* [ACTIVITY]:
Give the line with "Focus the localhost address field" again, along with every line below it to the end of the records, word for word.

[Stored items]
-----

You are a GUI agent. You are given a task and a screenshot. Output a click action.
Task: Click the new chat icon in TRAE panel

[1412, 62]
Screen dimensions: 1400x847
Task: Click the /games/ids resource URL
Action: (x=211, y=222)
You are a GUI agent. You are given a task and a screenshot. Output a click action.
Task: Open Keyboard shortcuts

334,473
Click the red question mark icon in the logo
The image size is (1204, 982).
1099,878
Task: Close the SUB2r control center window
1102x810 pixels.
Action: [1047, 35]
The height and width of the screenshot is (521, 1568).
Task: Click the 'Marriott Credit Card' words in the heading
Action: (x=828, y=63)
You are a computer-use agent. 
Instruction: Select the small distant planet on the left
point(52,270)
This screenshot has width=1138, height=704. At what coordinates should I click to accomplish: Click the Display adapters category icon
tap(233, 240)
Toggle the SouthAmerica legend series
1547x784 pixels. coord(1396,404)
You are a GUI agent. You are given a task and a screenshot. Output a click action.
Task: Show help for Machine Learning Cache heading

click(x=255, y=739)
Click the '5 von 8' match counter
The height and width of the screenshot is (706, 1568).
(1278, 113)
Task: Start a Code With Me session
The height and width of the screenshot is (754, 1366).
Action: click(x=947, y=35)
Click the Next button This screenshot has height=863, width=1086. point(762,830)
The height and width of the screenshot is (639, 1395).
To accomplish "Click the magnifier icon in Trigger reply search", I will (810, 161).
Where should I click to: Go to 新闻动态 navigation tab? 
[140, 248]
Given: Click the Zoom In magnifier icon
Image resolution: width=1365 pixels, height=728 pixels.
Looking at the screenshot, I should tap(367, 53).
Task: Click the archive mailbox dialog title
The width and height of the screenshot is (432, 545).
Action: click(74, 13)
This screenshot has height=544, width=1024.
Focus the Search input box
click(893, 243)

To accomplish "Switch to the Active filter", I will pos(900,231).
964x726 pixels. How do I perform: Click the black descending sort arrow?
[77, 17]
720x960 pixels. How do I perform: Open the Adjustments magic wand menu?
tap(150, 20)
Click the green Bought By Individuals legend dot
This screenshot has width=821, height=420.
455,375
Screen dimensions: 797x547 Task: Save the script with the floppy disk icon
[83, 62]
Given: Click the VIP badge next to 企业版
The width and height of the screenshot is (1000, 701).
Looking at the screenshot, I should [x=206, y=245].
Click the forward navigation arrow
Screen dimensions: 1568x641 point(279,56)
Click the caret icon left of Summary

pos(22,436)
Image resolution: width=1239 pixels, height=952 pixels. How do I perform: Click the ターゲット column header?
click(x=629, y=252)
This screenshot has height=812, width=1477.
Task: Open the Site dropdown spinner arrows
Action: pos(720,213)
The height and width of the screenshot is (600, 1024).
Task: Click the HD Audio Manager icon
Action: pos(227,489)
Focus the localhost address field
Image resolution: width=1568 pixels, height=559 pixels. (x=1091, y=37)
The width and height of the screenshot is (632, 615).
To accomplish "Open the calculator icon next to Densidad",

-----

* [YOUR RESPONSE]:
Focus the localhost address field
Image resolution: width=1568 pixels, height=559 pixels. (x=1091, y=37)
The width and height of the screenshot is (632, 615).
To accomplish "Open the calculator icon next to Densidad",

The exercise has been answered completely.